**読解用抜粋**
::::
ヤフー株式会社 コーポレートグループ ピープル・デベロップメント統括本部 コーポレートPD本部長 大森 靖司氏
子育て&介護世代に法定休日+1日の休暇を付与、全社員がフルフレックスで働く
ヤフーは2017年4月、小学生以下の子どもを養育する従業員や、家族の介護・養護が必要な従業員を対象に、土日の休日に加え1週当たり1日の休暇を取得できる「えらべる勤務制度」を導入した。現在は、リモートワーク制度「どこでもオフィス」を展開し、約8000人の社員のうち9割がリモートワークを選択、コアタイムのないフルフレックスで働く。先進的な働き方を推進する同社の狙いについて、コーポレートPD本部長の大森靖司氏に聞いた。
柔軟な働き方を整えることで優秀な人材の流出を回避
「えらべる勤務制度」は、小学生以下の同居の子どもを育てる従業員や、家族の介護・養護をしている従業員を対象とした制度である。本人の申請内容に基づいて、土日の休日に加えて1週当たり1日の休暇を与える。結果、事実上の週休3日制となるが、休暇の曜日は本人が指定し、かつ無給扱いとなる。導入の背景について大森氏はこう説明する。
「当社にはもともと育児や介護などの事情を抱えた従業員向けに、短時間勤務、時差勤務、育児・介護休業などの制度があります。しかし、従業員の平均年齢が35歳を超えてきて、介護などを理由に、『フルタイムで働けない』『退職せざるを得ない』という従業員が少しずつ出てきました。一定の事由がある従業員に対して1週間5営業日のうちの1日をお休みできる仕組みを整えることで、優秀な人材の流出を食い止める狙いがあります」
会社としても、いわゆる長時間労働が美徳とされてきた日本の労働文化に一石を投じたい、という想いもあったという。
「この制度のおかげでヤフーを辞めずに済んだ」
導入から約5年経過したが、これまでの利用者数は約200名に上る。利用目的は育児が9割、介護が1割となっている。
::::
**課題**
[A] 抜粋のうち、「ヤフー株式会社 コーポレートグループ ピープル・デベロップメント統括本部」を含む箇所から「を食い止める狙いがあります」」の後までを、「えらべる勤務制度」を「選べる勤務制度」に置き換えて書き直すこと。
[B] 抜粋によると、「えらべる勤務制度」の利用目的のうち育児はどれだけの割合を占めるか。
この後の一覧は抜粋の内容とは無関係である。

**元データ**
::::
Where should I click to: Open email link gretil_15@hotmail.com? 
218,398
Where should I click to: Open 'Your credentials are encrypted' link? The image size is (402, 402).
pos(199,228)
::::
**各課題の解答**
[A]
ヤフー株式会社 コーポレートグループ ピープル・デベロップメント統括本部 コーポレートPD本部長 大森 靖司氏
子育て&介護世代に法定休日+1日の休暇を付与、全社員がフルフレックスで働く
ヤフーは2017年4月、小学生以下の子どもを養育する従業員や、家族の介護・養護が必要な従業員を対象に、土日の休日に加え1週当たり1日の休暇を取得できる「選べる勤務制度」を導入した。現在は、リモートワーク制度「どこでもオフィス」を展開し、約8000人の社員のうち9割がリモートワークを選択、コアタイムのないフルフレックスで働く。先進的な働き方を推進する同社の狙いについて、コーポレートPD本部長の大森靖司氏に聞いた。
柔軟な働き方を整えることで優秀な人材の流出を回避
「選べる勤務制度」は、小学生以下の同居の子どもを育てる従業員や、家族の介護・養護をしている従業員を対象とした制度である。本人の申請内容に基づいて、土日の休日に加えて1週当たり1日の休暇を与える。結果、事実上の週休3日制となるが、休暇の曜日は本人が指定し、かつ無給扱いとなる。導入の背景について大森氏はこう説明する。
「当社にはもともと育児や介護などの事情を抱えた従業員向けに、短時間勤務、時差勤務、育児・介護休業などの制度があります。しかし、従業員の平均年齢が35歳を超えてきて、介護などを理由に、『フルタイムで働けない』『退職せざるを得ない』という従業員が少しずつ出てきました。一定の事由がある従業員に対して1週間5営業日のうちの1日をお休みできる仕組みを整えることで、優秀な人材の流出を食い止める狙いがあります」

[B] 9割。